=== Instructions to follow ===
Copy the lines of the listing below verbatim, starting at the line containing "coordinates (437, 32)." and ending after the line containing "coordinates (1328, 55).".
-- BEGIN Given information --
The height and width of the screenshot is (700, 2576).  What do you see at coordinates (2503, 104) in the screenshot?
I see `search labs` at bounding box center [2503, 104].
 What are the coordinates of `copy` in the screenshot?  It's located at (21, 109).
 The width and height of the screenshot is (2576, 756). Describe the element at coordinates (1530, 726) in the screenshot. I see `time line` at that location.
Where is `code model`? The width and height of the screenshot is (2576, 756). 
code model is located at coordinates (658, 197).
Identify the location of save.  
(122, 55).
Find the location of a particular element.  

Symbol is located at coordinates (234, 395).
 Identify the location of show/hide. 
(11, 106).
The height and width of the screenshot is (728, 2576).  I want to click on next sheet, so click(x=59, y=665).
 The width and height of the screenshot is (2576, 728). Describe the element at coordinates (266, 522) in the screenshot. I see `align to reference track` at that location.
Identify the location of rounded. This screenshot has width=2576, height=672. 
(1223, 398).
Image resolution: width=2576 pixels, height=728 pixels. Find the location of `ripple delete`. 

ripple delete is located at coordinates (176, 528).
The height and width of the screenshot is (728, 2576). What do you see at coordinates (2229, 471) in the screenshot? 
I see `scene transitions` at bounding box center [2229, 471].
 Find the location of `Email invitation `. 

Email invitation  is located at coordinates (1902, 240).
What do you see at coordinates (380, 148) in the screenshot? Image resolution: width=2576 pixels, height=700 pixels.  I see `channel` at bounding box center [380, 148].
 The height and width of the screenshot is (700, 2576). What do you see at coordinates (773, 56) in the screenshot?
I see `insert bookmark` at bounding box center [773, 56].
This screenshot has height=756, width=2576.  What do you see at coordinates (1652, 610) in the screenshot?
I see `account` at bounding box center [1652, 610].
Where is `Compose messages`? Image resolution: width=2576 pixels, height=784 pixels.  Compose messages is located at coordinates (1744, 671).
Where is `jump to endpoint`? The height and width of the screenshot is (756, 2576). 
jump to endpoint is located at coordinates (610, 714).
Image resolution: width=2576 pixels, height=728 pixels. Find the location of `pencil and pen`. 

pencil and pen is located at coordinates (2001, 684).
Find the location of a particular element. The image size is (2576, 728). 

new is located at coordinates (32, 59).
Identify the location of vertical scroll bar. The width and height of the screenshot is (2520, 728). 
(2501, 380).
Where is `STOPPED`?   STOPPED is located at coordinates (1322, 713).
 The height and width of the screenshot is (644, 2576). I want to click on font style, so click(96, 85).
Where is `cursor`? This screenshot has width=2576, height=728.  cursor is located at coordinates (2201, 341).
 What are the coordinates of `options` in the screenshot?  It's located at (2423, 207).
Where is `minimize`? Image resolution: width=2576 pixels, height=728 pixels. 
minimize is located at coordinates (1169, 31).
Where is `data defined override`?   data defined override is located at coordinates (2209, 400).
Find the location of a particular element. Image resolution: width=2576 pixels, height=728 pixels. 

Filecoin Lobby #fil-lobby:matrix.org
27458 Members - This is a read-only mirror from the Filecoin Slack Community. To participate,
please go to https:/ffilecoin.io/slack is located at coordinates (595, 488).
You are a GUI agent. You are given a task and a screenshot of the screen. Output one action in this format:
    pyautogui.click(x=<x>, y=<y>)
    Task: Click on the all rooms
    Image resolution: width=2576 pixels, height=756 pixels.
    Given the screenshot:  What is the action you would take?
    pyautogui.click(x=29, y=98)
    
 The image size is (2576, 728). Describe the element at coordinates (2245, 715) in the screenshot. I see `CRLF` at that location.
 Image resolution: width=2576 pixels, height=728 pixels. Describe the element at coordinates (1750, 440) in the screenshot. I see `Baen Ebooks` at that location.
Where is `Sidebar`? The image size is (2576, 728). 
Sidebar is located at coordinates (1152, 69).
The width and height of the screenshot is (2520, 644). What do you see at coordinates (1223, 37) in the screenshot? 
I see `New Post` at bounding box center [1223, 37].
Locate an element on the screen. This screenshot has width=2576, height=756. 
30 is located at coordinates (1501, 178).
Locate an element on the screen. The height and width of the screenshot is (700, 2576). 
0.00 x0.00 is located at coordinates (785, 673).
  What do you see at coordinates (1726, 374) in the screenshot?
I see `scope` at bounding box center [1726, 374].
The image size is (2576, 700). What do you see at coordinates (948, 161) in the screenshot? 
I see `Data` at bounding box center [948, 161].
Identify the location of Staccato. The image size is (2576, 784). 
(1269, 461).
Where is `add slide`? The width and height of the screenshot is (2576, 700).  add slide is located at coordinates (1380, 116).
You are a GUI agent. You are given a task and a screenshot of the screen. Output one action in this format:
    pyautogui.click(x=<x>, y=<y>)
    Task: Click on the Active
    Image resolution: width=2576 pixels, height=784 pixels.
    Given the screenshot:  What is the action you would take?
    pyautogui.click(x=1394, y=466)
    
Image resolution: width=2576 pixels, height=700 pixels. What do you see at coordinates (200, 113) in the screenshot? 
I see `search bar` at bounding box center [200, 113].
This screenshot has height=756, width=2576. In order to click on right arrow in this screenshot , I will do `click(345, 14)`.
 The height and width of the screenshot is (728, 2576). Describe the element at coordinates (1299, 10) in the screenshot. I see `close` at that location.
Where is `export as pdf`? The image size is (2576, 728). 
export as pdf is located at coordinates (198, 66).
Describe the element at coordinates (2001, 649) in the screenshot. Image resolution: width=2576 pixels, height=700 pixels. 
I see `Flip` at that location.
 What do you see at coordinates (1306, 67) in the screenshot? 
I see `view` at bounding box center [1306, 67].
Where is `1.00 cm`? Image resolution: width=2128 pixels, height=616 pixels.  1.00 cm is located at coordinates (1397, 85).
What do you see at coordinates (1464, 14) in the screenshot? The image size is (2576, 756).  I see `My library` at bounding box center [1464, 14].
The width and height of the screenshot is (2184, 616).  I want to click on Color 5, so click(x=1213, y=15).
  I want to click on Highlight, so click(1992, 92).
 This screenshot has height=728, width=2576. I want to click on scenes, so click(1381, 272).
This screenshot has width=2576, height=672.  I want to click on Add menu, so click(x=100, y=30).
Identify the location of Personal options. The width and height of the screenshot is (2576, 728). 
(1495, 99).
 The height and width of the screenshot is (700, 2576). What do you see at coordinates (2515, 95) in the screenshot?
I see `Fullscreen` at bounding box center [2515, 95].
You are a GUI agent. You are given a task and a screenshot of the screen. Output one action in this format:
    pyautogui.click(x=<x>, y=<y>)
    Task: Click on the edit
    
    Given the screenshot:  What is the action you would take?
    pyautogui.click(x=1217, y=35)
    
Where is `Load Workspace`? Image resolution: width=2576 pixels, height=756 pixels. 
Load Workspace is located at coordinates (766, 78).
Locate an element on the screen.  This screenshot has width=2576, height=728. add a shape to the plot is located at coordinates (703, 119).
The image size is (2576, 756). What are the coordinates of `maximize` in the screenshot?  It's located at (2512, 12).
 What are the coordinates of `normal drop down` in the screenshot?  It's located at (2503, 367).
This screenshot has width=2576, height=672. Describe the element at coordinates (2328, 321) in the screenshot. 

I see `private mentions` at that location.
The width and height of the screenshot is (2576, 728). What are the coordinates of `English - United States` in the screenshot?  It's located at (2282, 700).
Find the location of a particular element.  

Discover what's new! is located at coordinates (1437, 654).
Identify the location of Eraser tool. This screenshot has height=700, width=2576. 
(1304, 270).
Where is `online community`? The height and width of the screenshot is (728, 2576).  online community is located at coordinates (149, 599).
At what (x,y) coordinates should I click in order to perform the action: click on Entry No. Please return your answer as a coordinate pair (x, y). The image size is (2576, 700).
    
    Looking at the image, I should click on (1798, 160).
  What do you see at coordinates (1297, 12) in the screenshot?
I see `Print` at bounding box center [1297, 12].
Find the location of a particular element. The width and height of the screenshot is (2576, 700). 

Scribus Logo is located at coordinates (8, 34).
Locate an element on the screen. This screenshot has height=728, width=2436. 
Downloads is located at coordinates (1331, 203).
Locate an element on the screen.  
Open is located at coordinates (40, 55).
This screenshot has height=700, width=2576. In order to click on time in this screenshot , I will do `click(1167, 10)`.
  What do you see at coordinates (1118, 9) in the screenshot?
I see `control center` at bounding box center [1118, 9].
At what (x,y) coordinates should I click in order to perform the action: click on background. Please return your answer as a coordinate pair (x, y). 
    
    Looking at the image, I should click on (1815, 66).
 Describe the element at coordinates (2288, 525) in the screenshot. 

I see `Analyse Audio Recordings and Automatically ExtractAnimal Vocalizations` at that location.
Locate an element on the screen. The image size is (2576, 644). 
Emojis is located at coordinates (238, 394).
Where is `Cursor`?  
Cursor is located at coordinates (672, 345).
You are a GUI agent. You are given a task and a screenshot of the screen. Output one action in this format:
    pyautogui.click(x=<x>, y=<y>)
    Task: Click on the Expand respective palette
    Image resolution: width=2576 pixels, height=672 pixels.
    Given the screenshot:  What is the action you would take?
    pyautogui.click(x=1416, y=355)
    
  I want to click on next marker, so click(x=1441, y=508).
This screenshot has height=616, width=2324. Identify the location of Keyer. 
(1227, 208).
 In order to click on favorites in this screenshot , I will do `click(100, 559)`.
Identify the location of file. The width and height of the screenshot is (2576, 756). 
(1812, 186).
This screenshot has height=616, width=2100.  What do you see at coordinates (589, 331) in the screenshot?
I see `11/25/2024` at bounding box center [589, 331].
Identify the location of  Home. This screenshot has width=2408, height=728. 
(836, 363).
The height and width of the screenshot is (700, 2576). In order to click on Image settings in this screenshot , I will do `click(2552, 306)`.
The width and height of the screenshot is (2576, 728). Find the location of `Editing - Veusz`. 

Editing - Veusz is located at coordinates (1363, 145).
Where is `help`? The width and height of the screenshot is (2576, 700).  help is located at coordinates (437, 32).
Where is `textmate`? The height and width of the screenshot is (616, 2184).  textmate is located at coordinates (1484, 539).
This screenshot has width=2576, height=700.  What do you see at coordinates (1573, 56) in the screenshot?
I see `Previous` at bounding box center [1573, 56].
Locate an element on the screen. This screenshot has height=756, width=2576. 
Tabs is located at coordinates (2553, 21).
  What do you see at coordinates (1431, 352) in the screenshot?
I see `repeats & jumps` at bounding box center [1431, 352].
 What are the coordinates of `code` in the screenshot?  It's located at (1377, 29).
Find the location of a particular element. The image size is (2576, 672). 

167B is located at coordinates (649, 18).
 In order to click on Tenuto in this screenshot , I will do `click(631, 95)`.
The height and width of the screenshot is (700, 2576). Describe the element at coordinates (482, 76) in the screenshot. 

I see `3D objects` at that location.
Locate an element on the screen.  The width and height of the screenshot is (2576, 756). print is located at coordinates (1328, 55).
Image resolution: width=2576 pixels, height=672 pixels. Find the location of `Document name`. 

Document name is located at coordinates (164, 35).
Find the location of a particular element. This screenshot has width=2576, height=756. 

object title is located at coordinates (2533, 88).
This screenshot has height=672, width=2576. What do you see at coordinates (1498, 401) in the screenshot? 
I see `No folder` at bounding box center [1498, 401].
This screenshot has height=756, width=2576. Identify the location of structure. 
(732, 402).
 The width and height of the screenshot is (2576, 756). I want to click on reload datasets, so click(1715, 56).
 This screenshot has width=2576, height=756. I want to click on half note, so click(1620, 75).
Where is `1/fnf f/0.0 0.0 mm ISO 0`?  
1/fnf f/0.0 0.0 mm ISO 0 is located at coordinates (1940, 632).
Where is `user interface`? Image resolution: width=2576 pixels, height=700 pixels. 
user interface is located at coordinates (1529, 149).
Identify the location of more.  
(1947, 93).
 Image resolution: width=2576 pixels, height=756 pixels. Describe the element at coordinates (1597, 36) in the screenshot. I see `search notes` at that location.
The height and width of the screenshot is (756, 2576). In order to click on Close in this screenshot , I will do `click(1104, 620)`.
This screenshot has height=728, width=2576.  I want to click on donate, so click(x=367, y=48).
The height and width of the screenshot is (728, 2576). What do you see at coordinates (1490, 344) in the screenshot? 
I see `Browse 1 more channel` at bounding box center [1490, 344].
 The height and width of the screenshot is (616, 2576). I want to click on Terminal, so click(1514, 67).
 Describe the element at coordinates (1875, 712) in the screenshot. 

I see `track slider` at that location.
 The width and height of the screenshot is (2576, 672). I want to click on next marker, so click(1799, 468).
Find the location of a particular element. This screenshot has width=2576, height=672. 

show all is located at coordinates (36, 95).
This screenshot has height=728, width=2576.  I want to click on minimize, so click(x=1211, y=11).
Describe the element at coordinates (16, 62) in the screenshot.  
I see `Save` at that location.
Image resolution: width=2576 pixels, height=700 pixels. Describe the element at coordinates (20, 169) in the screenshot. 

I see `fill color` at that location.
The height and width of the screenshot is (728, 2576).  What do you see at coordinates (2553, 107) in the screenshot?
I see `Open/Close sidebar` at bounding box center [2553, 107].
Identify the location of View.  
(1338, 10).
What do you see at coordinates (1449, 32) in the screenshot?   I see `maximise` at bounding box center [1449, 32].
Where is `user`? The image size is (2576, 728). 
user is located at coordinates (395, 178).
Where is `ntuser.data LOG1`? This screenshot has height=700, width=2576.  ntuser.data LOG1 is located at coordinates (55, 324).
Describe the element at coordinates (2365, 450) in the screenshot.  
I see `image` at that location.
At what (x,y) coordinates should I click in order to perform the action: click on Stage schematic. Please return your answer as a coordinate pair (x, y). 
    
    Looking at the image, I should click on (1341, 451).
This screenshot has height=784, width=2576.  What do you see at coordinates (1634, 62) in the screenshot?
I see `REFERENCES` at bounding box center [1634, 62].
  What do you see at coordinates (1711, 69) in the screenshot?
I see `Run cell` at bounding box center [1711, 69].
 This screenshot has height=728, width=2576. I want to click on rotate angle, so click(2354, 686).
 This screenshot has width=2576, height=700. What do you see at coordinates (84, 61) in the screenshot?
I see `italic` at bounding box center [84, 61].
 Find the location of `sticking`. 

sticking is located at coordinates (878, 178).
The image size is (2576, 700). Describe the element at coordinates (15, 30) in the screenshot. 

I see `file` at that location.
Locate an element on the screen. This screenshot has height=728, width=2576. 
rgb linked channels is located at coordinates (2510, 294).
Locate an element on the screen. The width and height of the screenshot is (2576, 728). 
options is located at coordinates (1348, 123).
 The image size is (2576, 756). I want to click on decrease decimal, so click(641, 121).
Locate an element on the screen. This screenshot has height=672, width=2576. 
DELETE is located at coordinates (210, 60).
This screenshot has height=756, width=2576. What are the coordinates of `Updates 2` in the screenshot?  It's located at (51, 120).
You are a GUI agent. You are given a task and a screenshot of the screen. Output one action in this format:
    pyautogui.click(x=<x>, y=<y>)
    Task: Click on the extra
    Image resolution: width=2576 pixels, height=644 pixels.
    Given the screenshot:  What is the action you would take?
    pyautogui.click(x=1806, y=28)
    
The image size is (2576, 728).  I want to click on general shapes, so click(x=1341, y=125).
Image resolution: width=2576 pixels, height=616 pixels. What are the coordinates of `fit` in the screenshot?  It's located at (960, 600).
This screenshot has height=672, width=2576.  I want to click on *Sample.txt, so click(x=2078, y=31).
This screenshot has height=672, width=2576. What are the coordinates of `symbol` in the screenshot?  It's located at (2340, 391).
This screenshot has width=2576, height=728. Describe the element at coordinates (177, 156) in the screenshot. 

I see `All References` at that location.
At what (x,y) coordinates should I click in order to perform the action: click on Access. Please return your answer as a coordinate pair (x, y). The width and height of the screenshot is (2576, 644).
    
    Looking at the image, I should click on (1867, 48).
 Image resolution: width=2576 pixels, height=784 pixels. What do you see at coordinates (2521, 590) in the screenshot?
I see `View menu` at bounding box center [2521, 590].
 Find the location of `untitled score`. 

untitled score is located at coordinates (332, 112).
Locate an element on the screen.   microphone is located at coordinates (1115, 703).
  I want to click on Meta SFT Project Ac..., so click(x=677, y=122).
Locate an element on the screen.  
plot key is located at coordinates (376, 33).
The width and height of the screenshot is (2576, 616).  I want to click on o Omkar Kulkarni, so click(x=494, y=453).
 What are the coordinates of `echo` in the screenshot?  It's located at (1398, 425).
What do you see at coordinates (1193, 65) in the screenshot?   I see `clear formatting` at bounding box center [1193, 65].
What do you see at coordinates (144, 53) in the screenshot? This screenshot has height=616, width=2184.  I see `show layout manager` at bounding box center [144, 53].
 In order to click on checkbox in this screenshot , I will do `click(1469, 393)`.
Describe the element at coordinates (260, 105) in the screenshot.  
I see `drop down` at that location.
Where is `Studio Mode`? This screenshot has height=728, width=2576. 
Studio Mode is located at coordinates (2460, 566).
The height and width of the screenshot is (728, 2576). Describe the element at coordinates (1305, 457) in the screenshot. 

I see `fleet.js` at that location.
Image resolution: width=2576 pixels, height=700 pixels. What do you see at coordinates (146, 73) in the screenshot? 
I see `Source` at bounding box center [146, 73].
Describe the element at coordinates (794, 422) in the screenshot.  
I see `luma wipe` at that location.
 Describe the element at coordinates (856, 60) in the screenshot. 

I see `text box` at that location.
-- END Given information --
=== Task answer ===
Where is `help`? The width and height of the screenshot is (2576, 700).  help is located at coordinates (437, 32).
Where is `textmate`? The height and width of the screenshot is (616, 2184).  textmate is located at coordinates (1484, 539).
This screenshot has width=2576, height=700.  What do you see at coordinates (1573, 56) in the screenshot?
I see `Previous` at bounding box center [1573, 56].
Locate an element on the screen. This screenshot has height=756, width=2576. 
Tabs is located at coordinates (2553, 21).
  What do you see at coordinates (1431, 352) in the screenshot?
I see `repeats & jumps` at bounding box center [1431, 352].
 What are the coordinates of `code` in the screenshot?  It's located at (1377, 29).
Find the location of a particular element. The image size is (2576, 672). 

167B is located at coordinates (649, 18).
 In order to click on Tenuto in this screenshot , I will do `click(631, 95)`.
The height and width of the screenshot is (700, 2576). Describe the element at coordinates (482, 76) in the screenshot. 

I see `3D objects` at that location.
Locate an element on the screen.  The width and height of the screenshot is (2576, 756). print is located at coordinates (1328, 55).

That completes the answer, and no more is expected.